What is being asked.
Count the lines in the data below that contain the string "every", treating uppercase and lowercase letters as different. Reply with the number alone.

---

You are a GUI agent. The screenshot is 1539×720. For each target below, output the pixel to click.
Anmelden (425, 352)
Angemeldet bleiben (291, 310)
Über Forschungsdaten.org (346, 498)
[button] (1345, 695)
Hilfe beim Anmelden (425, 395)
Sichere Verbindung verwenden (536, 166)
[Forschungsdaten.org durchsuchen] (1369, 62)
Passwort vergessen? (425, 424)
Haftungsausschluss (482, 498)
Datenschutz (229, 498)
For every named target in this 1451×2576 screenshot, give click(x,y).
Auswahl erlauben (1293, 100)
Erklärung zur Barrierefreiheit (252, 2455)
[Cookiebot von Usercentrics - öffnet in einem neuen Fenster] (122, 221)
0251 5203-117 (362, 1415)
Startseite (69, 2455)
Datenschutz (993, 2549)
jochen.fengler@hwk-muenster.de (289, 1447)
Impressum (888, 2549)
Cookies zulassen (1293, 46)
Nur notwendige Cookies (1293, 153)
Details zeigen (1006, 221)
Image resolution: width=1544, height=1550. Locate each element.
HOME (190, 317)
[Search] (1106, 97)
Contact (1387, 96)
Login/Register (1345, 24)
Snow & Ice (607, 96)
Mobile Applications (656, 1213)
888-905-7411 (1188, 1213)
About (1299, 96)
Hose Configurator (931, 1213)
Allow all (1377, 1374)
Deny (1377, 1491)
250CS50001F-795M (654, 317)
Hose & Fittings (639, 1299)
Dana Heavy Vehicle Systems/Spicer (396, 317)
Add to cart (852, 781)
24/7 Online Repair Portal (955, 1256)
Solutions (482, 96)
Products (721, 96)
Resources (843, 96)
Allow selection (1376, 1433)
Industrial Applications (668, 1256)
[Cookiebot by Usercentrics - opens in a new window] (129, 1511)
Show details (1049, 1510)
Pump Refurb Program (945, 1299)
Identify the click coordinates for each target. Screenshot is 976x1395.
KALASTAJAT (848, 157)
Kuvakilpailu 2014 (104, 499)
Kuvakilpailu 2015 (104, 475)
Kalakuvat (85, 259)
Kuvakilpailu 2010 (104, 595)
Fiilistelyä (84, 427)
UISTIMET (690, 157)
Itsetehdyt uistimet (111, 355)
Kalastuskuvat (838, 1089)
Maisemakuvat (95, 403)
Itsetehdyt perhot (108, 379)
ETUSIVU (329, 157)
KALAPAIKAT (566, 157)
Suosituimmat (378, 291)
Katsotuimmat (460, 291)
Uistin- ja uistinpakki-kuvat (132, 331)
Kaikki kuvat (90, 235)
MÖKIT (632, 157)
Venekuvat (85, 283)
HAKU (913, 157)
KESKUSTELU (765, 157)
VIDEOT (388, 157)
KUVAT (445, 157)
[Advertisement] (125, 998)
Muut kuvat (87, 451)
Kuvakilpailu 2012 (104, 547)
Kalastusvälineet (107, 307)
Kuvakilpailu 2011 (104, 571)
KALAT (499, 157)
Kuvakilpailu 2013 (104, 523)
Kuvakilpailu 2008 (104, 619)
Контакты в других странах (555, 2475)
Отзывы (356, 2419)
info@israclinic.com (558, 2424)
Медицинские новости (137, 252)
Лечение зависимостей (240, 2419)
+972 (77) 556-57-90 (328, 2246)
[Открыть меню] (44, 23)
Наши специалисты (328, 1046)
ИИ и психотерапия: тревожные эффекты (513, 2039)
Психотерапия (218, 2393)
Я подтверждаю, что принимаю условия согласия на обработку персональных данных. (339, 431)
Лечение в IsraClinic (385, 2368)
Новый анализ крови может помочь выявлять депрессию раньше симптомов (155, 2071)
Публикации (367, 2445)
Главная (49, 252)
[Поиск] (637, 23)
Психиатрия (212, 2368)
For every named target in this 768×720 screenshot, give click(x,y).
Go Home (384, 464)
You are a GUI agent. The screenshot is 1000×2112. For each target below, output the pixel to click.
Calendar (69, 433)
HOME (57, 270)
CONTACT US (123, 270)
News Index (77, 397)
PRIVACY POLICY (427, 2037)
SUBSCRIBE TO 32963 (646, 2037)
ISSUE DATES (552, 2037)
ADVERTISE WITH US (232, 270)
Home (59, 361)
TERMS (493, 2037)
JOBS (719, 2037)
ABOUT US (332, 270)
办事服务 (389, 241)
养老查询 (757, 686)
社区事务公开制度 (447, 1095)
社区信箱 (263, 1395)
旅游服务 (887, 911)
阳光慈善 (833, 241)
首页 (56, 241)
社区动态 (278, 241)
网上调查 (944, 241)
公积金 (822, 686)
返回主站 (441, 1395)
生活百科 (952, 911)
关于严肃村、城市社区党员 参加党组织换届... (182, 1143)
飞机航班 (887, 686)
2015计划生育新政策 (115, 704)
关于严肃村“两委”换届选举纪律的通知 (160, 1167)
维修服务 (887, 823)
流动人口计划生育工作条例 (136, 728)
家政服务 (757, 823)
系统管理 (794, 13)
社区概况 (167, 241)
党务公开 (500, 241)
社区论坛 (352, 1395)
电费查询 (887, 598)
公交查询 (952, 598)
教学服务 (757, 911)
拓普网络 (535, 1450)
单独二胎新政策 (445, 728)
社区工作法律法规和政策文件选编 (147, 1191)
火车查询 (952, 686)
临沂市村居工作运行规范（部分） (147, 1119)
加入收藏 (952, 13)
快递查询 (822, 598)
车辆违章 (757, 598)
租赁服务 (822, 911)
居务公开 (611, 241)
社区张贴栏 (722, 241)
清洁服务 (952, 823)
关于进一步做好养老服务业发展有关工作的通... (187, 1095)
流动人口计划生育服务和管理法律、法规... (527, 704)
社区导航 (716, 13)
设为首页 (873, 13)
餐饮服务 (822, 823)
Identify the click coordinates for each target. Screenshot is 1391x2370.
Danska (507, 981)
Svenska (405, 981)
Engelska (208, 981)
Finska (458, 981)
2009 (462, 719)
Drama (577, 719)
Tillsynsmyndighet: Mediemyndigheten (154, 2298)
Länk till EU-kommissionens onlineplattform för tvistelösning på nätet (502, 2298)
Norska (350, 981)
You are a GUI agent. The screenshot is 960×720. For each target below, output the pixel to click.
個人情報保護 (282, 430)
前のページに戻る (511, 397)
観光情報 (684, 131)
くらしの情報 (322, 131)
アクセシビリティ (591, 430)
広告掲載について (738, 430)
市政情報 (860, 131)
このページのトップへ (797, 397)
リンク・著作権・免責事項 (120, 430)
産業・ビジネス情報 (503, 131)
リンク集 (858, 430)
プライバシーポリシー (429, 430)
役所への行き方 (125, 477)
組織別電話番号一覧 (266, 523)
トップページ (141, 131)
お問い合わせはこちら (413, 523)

---

Task output.
2